From a kiss to disillusion

By Harry van Versendaal

“We won in an open and honest battle,” a teary-eyed Vladimir Putin told a crowd of Muscovites in front of the Kremlin after garnering 64 percent of the vote in Russia’s presidential election on March 5. Meanwhile, tens of thousands of members of the pro-Kremlin youth group Nashi were bused into the capital from around the country to attend the victory rally.

But not Masha Drokova.

The reasons are explained in “Putin’s Kiss,” a gripping documentary by Danish director Lise Birk Pedersen screened at this year’s documentary festival in Thessaloniki (TDF) which is hosting a tribute to filmmakers from the Nordic nation.

Born in 1989, the year the Berlin Wall crumbled into souvenirs, Masha was catapulted to national fame after planting a kiss on Putin’s cheek during a televised publicity stunt. The photo-op propelled this pretty and articulate teenager to the top echelons of Putin’s Nashi youth brigade, which was formed in 2005 following pro-democracy revolutions in neighboring Ukraine and Georgia to take on enemies of Putinism.

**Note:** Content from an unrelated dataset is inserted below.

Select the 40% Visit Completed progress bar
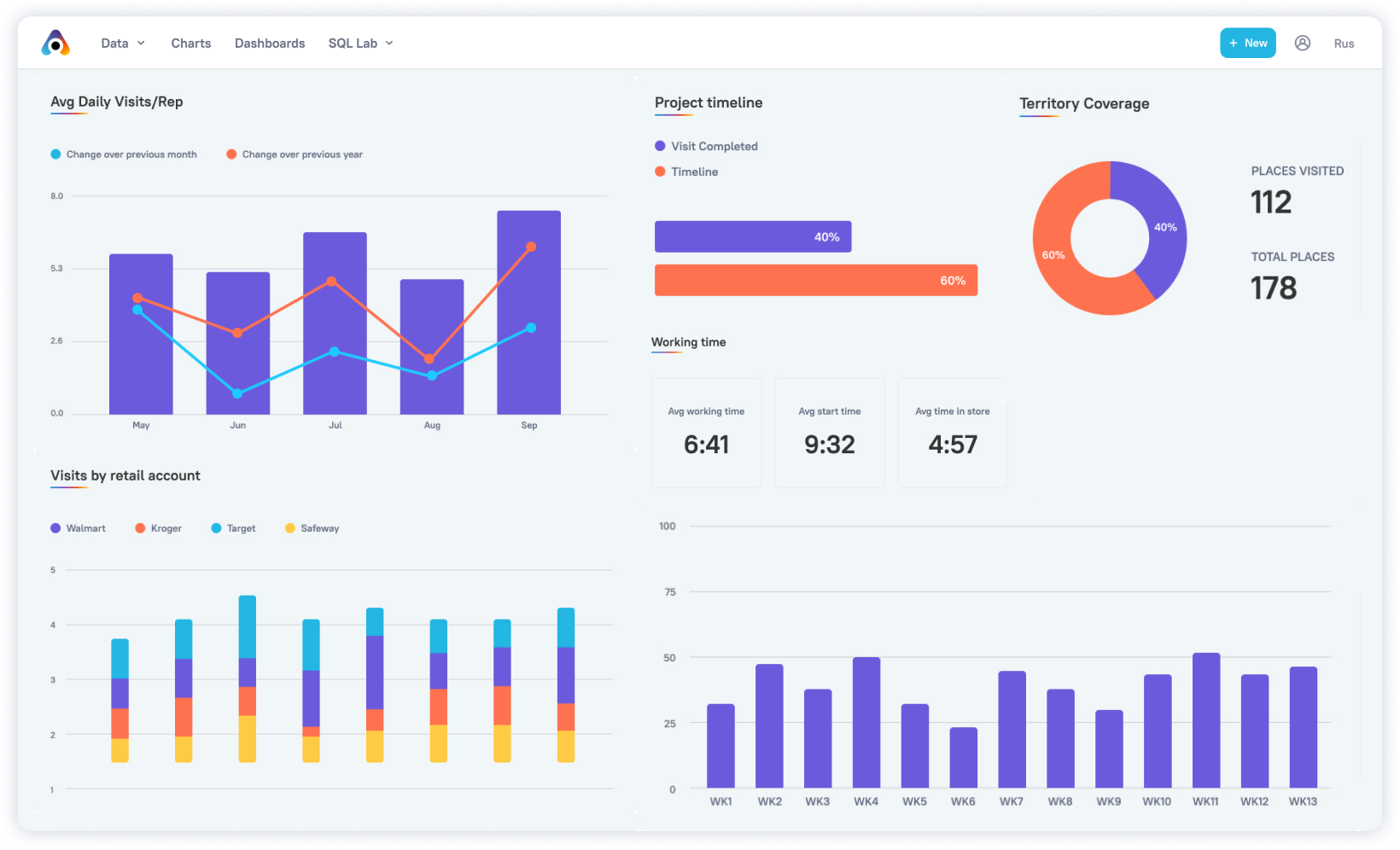 point(752,236)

Pedersen’s 84-minute feature charts Masha’s precipitous rise inside the Nashi structure — complete with an apartment, a brand-new car, a place at a respected Moscow university and a TV talk show — and eventual disenchantment with the movement.

Interestingly, this is not what the Danish director had originally set out to do. Pedersen’s intention, rather, was to deliver a modern take on contemporary Russia by looking at the first generation to come of age following the collapse of the USSR. While shooting in the former communist country, she ran into Masha, a 18-year-old girl who loved Putin and everything about his “new Russia” image of stability and prosperity. She was already a Nashi member.

“When I encountered Masha and Nashi I was very intrigued by both: Masha [intrigued me] as an almost iconic picture of the youth, a generation that wants to move ahead and make success for itself as well as the country. And Nashi by being on the one hand modern, in the way it reaches out to the new generation, and at the same time reminiscent of Soviet times with its close ties to the ruling power,” Pedersen told Kathimerini English Edition in an interview.

Gaining access to the organization proved a rather easy task. As Nashi spokesperson, Masha did not hesitate to invite Pedersen to the group’s meetings, summer camps and protest rallies. “My approach to Nashi was not critical, but I was interested in finding out what Nashi was all about,” Pedersen said.

“I think this opened some doors to a certain extent. But I was never allowed to get into the inner circle, where the real decisions were made,” she said.

Some of these “decisions” concerned alleged attacks on members of the opposition.

When Oleg Kashin, an independent journalist whom Masha befriends despite their ideological differences, is brutally attacked in a politically motivated beating, she becomes disillusioned with the movement.

Despite the group’s dubious record, Pedersen says she never felt threatened. “I didn’t feel I was in any danger and I know that Masha didn’t feel that she was in danger either. But of course I often thought about this issue while making the film — particularly after what happened to Oleg,” she said.

Private e-mails allegedly hacked by a group calling itself the Russian arm of Anonymous recently showed Nashi running a network of online trolls and bloggers paid to praise the Putin system and slander opposition activists and media.

Thousands of Nashi activists were reportedly bused into Moscow from the provinces to take on opposition protesters — mostly from Russia’s wealthier, more vocal middle class — who took to the streets en masse after widespread allegations of fraud during parliamentary elections in December.

As far as she knows, Pedersen says, Masha did not take part in any of the opposition demos, which she reckons are a symptom of Putin overstretching his power. “When he went out and said, ‘Now the comedy is over, I will come back again,’ I think that the young generation felt that he was making a fool out of them. The young generation have been raised in freedom and they want more. When Putin announced his return, the young generation saw it as a step backwards for them and for Russia.”

Analysts have said that having won a comfortable election victory, Putin will now be tempted to strengthen his hand against the opposition. Demonstrators have vowed to keep going despite Putin’s victory, but Pedersen has mixed feelings about the prospects of the movement.

“I think if we don’t see any democratic reforms in Russian society, the protests will continue,” she said. “But on the other hand, the protesters will probably also find it hard to keep with the large turnouts after the elections.”